# START OF Extracted entries
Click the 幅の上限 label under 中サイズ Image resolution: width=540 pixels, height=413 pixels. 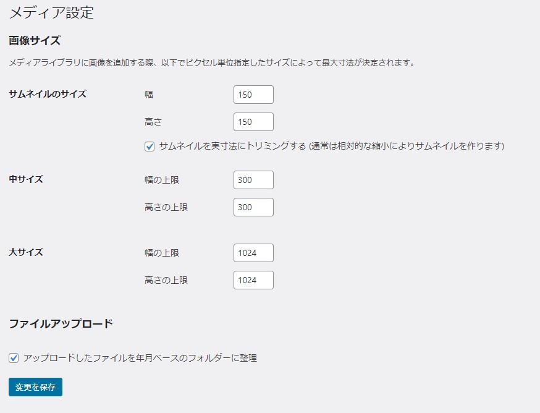point(161,180)
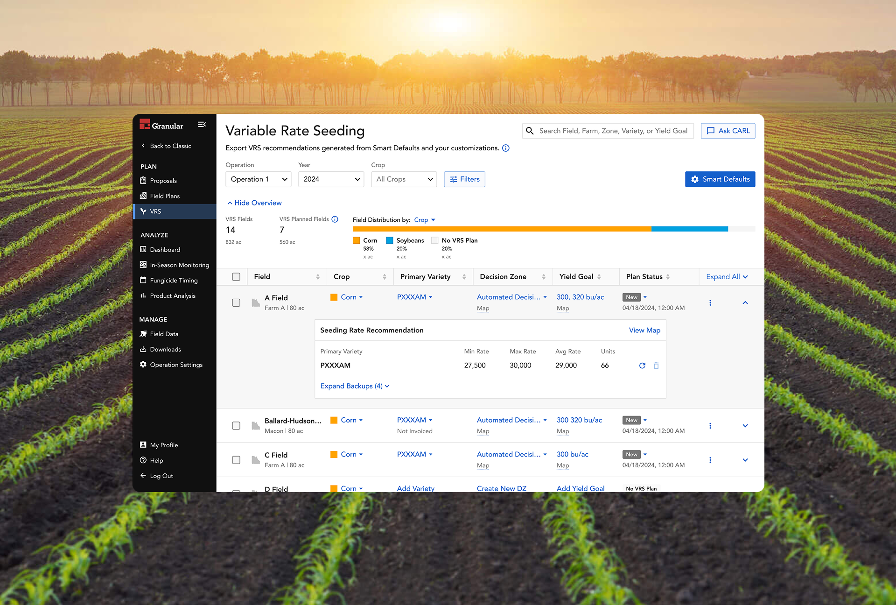Collapse the sidebar with the menu icon
Viewport: 896px width, 605px height.
coord(202,125)
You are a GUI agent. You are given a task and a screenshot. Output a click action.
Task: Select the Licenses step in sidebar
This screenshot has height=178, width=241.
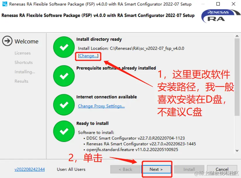(x=23, y=53)
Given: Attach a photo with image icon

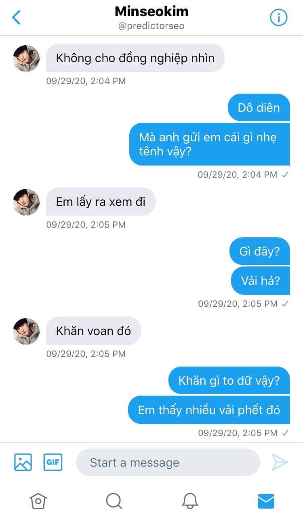Looking at the screenshot, I should tap(23, 462).
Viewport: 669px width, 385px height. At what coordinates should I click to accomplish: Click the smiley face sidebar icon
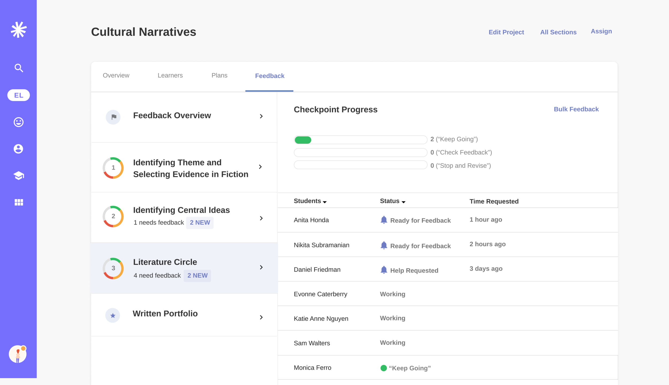(18, 122)
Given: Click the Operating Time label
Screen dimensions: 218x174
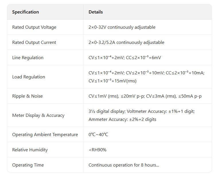Looking at the screenshot, I should 28,165.
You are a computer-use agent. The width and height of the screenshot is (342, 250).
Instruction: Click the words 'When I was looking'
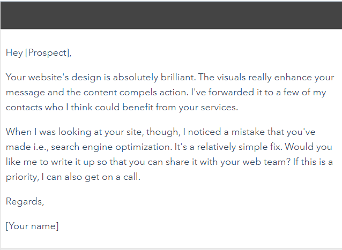click(48, 132)
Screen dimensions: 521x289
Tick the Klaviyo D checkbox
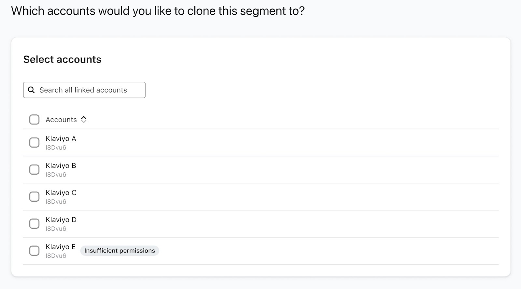pos(34,224)
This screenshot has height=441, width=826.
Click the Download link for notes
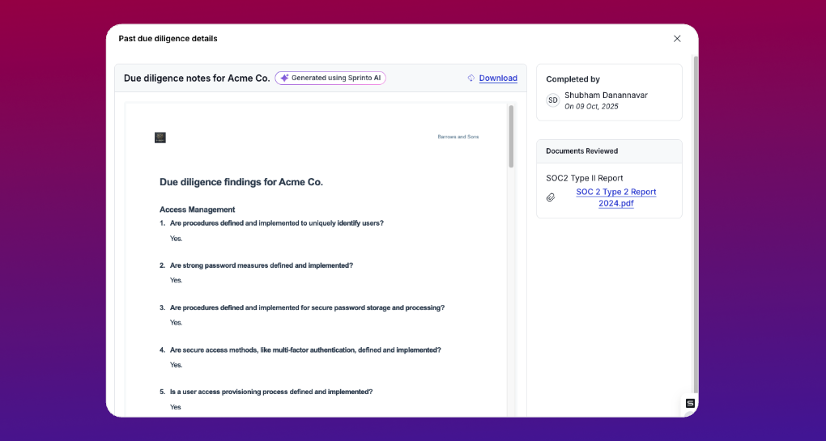(x=498, y=78)
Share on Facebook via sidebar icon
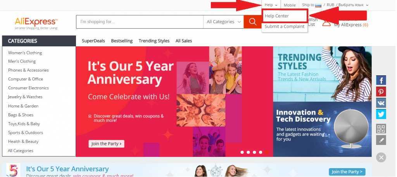The width and height of the screenshot is (397, 177). click(x=381, y=80)
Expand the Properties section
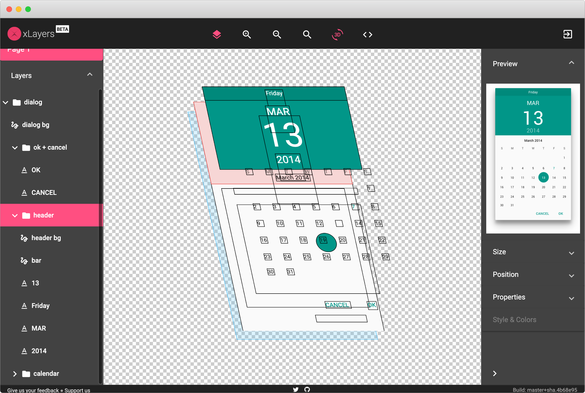 (x=571, y=298)
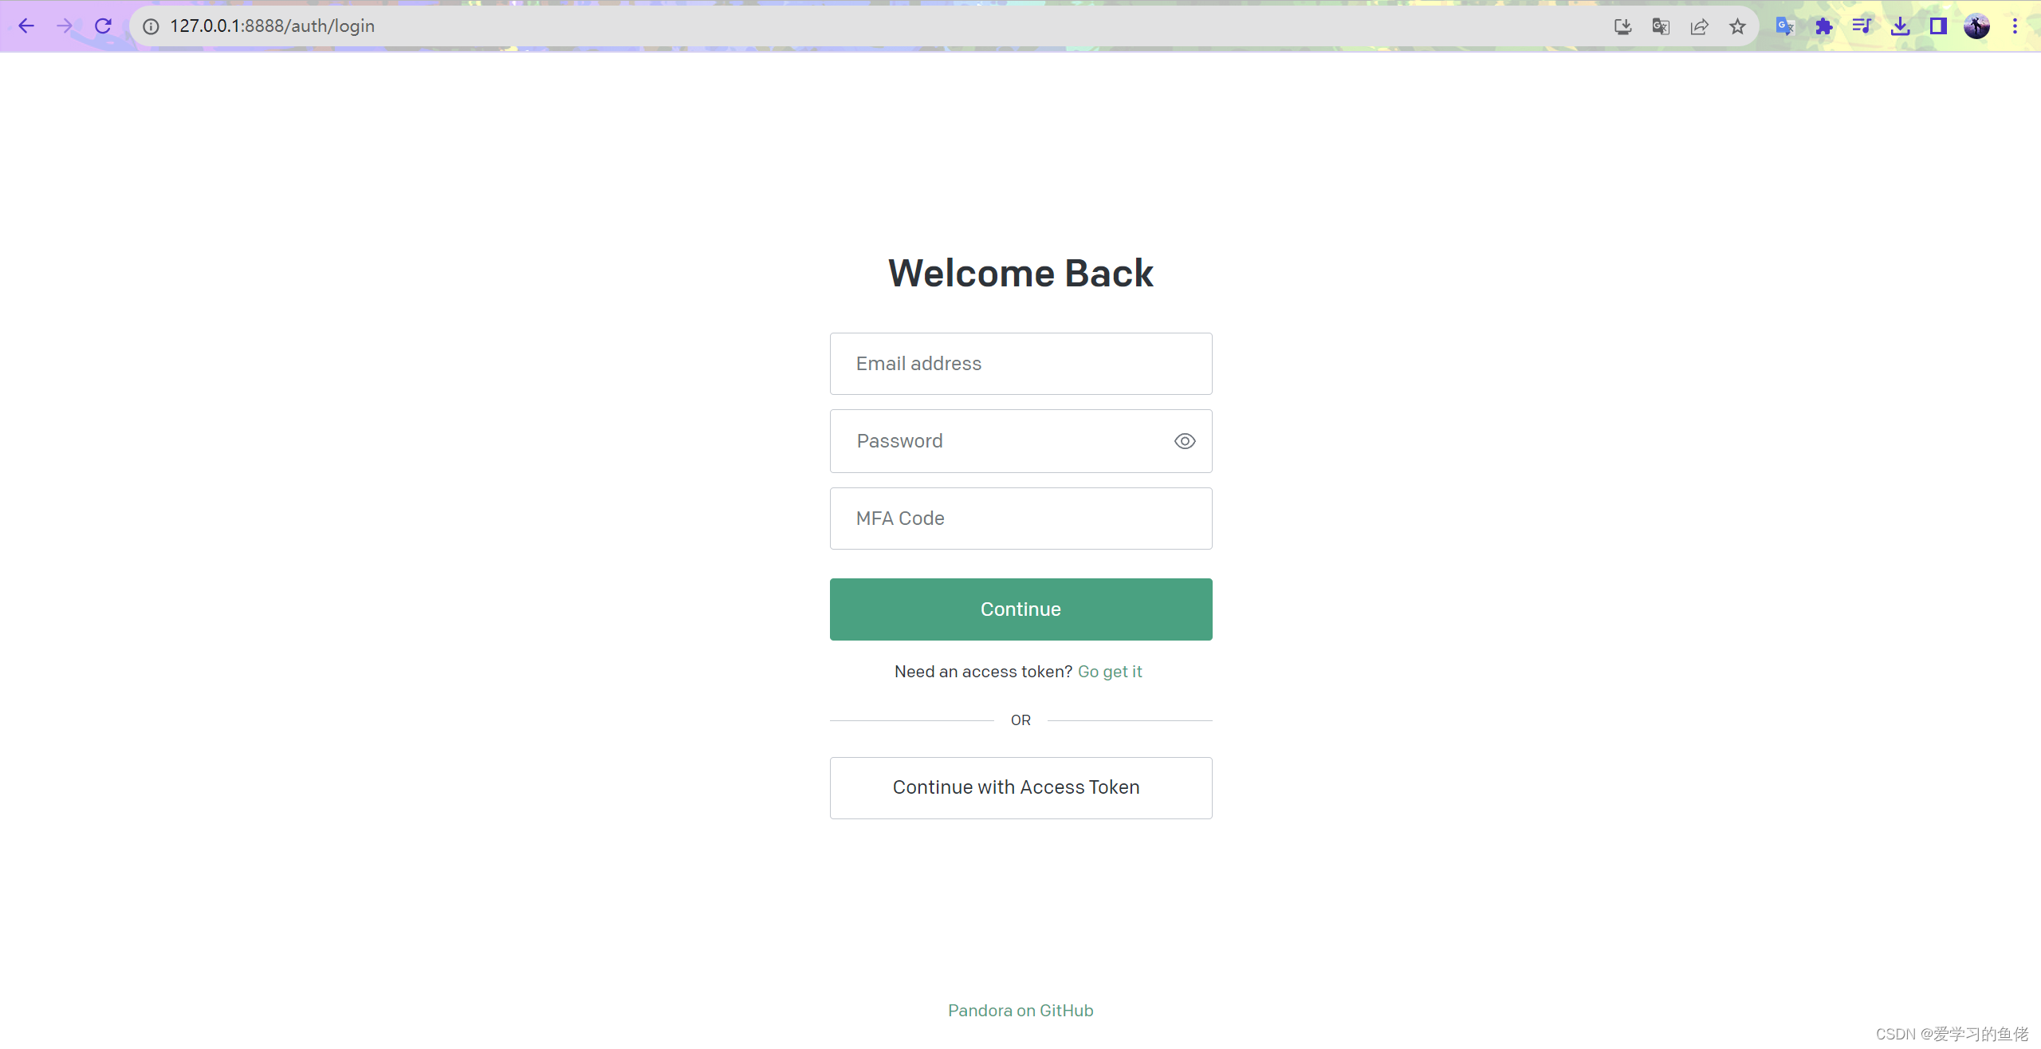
# END OF Extracted entries
What this task involves: Please reproduce verbatim the lines of the listing running from the one containing "Screen dimensions: 521x289" through the end of the listing, both ends included. Leave the pictures out of your answer.

Written response:
Screen dimensions: 521x289
Tick the Klaviyo D checkbox
pos(34,224)
This screenshot has height=441, width=826.
Click the Download link for notes
(x=498, y=78)
Share on Facebook via sidebar icon
The width and height of the screenshot is (397, 177). click(x=381, y=80)
Expand the Properties section
 (x=571, y=298)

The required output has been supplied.